⟨

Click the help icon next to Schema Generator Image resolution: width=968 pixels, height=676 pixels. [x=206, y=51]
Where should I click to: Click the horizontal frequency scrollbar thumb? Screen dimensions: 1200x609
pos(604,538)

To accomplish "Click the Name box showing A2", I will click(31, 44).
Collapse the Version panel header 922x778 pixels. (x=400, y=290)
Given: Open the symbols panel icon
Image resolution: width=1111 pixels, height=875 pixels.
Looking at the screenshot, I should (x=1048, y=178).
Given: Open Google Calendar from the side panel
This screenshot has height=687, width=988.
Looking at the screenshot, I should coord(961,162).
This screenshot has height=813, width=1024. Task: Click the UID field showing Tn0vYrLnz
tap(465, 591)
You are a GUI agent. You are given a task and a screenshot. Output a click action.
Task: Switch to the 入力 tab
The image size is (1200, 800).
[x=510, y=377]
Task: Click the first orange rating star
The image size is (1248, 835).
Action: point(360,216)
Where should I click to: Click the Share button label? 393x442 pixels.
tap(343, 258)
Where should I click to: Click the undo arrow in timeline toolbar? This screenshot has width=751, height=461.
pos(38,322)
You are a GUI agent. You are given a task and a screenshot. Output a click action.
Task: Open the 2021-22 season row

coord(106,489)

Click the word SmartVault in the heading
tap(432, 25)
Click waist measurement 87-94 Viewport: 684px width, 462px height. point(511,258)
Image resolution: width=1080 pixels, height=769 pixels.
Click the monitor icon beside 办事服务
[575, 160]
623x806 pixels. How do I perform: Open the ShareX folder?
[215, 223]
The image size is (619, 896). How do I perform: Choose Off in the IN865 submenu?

⟩

### [The problem]
The material above needs to be copied out in full, exactly as given.

### [Output]
Click the help icon next to Schema Generator Image resolution: width=968 pixels, height=676 pixels. [x=206, y=51]
Where should I click to: Click the horizontal frequency scrollbar thumb? Screen dimensions: 1200x609
pos(604,538)

To accomplish "Click the Name box showing A2", I will click(31, 44).
Collapse the Version panel header 922x778 pixels. (x=400, y=290)
Given: Open the symbols panel icon
Image resolution: width=1111 pixels, height=875 pixels.
Looking at the screenshot, I should (x=1048, y=178).
Given: Open Google Calendar from the side panel
This screenshot has height=687, width=988.
Looking at the screenshot, I should coord(961,162).
This screenshot has height=813, width=1024. Task: Click the UID field showing Tn0vYrLnz
tap(465, 591)
You are a GUI agent. You are given a task and a screenshot. Output a click action.
Task: Switch to the 入力 tab
The image size is (1200, 800).
[x=510, y=377]
Task: Click the first orange rating star
The image size is (1248, 835).
Action: point(360,216)
Where should I click to: Click the Share button label? 393x442 pixels.
tap(343, 258)
Where should I click to: Click the undo arrow in timeline toolbar? This screenshot has width=751, height=461.
pos(38,322)
You are a GUI agent. You are given a task and a screenshot. Output a click action.
Task: Open the 2021-22 season row

coord(106,489)

Click the word SmartVault in the heading
tap(432, 25)
Click waist measurement 87-94 Viewport: 684px width, 462px height. point(511,258)
Image resolution: width=1080 pixels, height=769 pixels.
Click the monitor icon beside 办事服务
[575, 160]
623x806 pixels. How do I perform: Open the ShareX folder?
[215, 223]
The image size is (619, 896). How do I perform: Choose Off in the IN865 submenu?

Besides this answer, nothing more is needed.